Beyond a Reasonable Doubt quotes

  • C.J. Nicholas: How far would you go for the story of your lifetime?

    Corey Finley: I mean, you know me, farther than far.

    C.J. Nicholas: Would you risk everything?

    Corey Finley: Depends on what you mean by everything.

    C.J. Nicholas: Aw, everything means everything, including going to prison.

    Corey Finley: You're kidding.

    C.J. Nicholas: Never been more serious in my entire life.

    [He sips his beer]

    Corey Finley: Jesus. I mean, I don't know.

    C.J. Nicholas: I'm talking about the biggest story we've ever dreamed of.
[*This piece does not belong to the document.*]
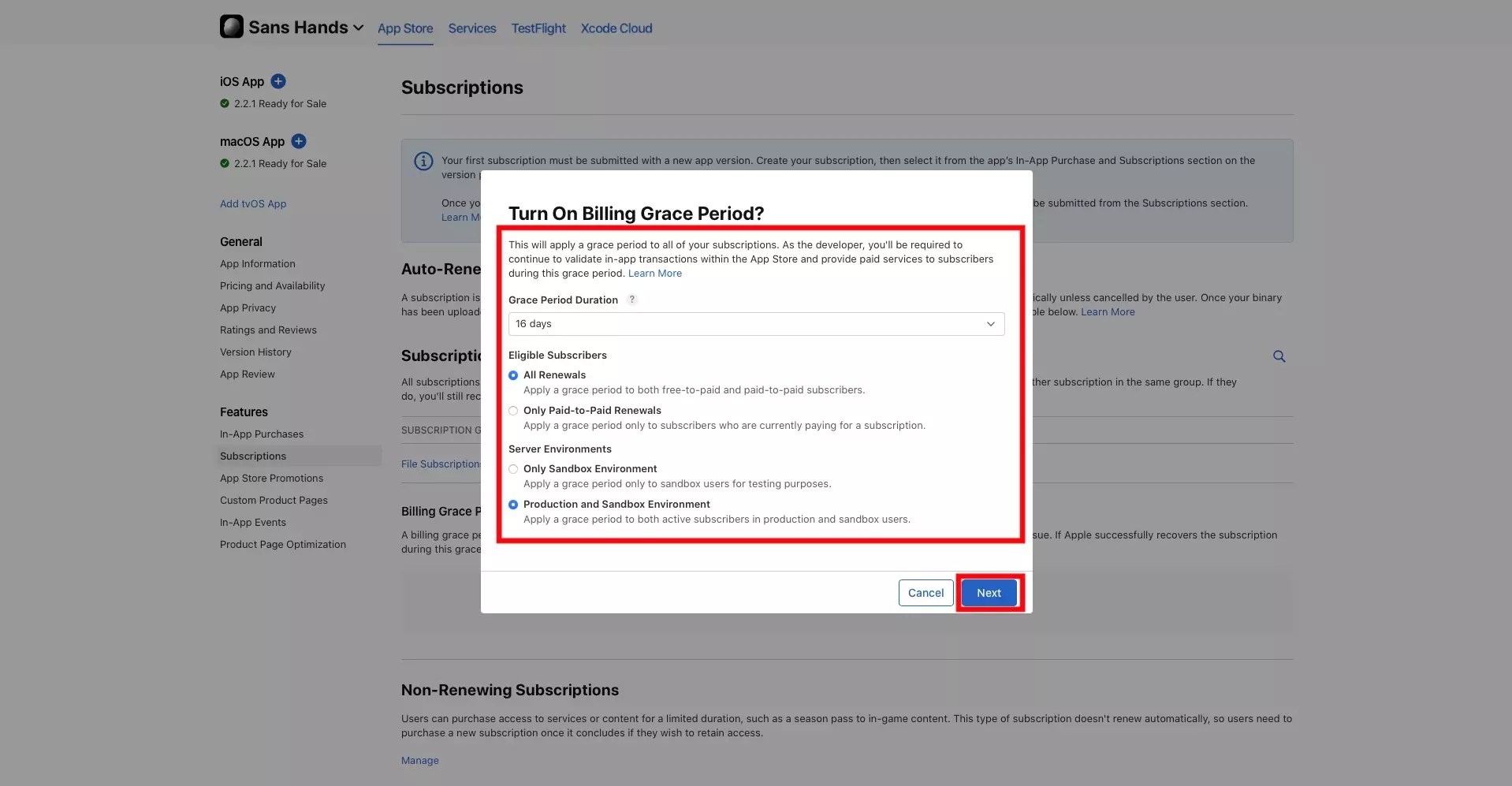1512x786 pixels.
Task: Choose Only Sandbox Environment radio button
Action: coord(513,469)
I'm talking about the Pulitzer Prize!

    Corey Finley: You're also talking about prison.

    C.J. Nicholas: Just hear me out. Okay, when I'm done, you say no, we don't do it. Your choice. Of course, it will mean you will spend the rest of your numbered days producing tookie tidbits from a minor league field. And it'll also mean you have no scrotal sack.

    Corey Finley: We gonna cut to commercial before we do Final Jeopardy?
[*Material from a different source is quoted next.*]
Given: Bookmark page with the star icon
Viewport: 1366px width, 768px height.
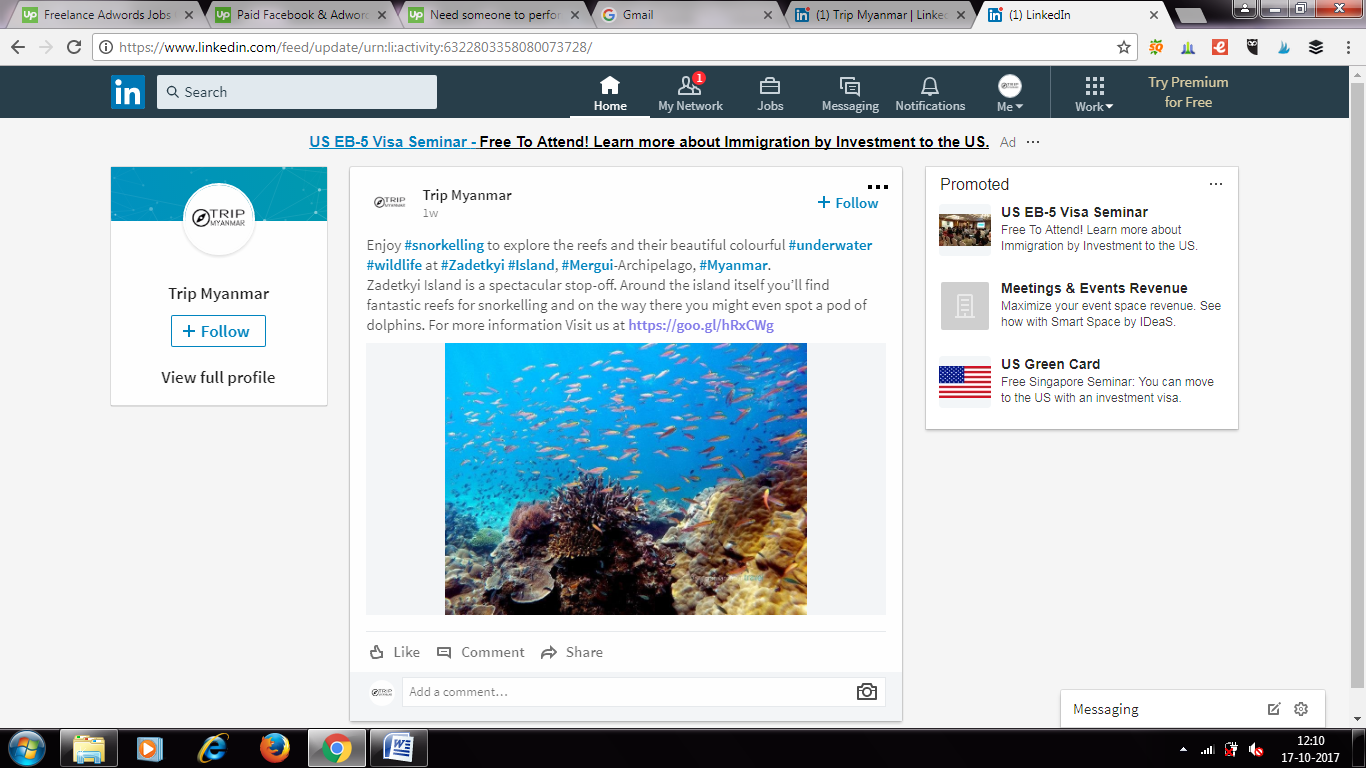Looking at the screenshot, I should [x=1124, y=47].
    C.J. Nicholas: Right, cut to the chase. We both know that Hunter is bringing in fake DNA to get those convictions.

    Corey Finley: Right.

    C.J. Nicholas: We don't know exactly how, but we know that he's doing it.

    Corey Finley: Mm-hmm.

    C.J. Nicholas: You with me?

    Corey Finley: So far, yeah.

    C.J. Nicholas: Well, there's one way we can prove it.

    Corey Finley: And is this the risky part?

    C.J. Nicholas: Not yet. First we have to wait for the right murder.

    [beat]

    Corey Finley: What do you- The right murder?

    C.J. Nicholas: The murder of some anonymous person, okay? Some junkie or hooker where the cops have no suspect and they really don't give a shit. And there's gotta be some vague physical evidence, like, uh, like a tire track or a footprint. Not a lot. And it's gotta happen when I have no alibi.

    Corey Finley: Right, who needs an ali- Why can't you have one?

    C.J. Nicholas: I can't have an alibi because that's when we plant the circumstantial evidence.

    Corey Finley: We what?

    C.J. Nicholas: We plant enough circumstantial evidence that points it to me.

    Corey Finley: You're shitting me.

    C.J. Nicholas: I shit you not. We not only plant it, you document us planting it. You tape me doing it, each time with the day's newspaper in the shot. That way we can prove that the evidence came after the fact.

    Corey Finley: [worried] Aren't there laws against this kind of thing?

    C.J. Nicholas: More than one. Anyway, enough circumstantial evidence, and District Attorney Mark S. Hunter won't be able to resist. He'll arrest me, he'll indict me and he'll put me on trial. And not only will he have a high profile case, he will have a truly sexy, juicy, front page lead story that'll tie up the nomination for governor. And he'll have a white defendant. That, he won't be able to resist.

  • Manager: [walking around his store with Ella] The till is linked directly to my inventory. When I scan the barcode, it logs the product and it's manufacturer's number.

    Ella Crystal: Right, so you can match any receipt with an item that's been purchased?

    Manager: Yep, as long as it has the manufacturer's label. But I already told you guys this.

    Ella Crystal: [surprised] You spoke to someone from my office?

    Manager: Yeah.

    Ella Crystal: Do you remember who?

    Manager: Yes, he said he was the DA.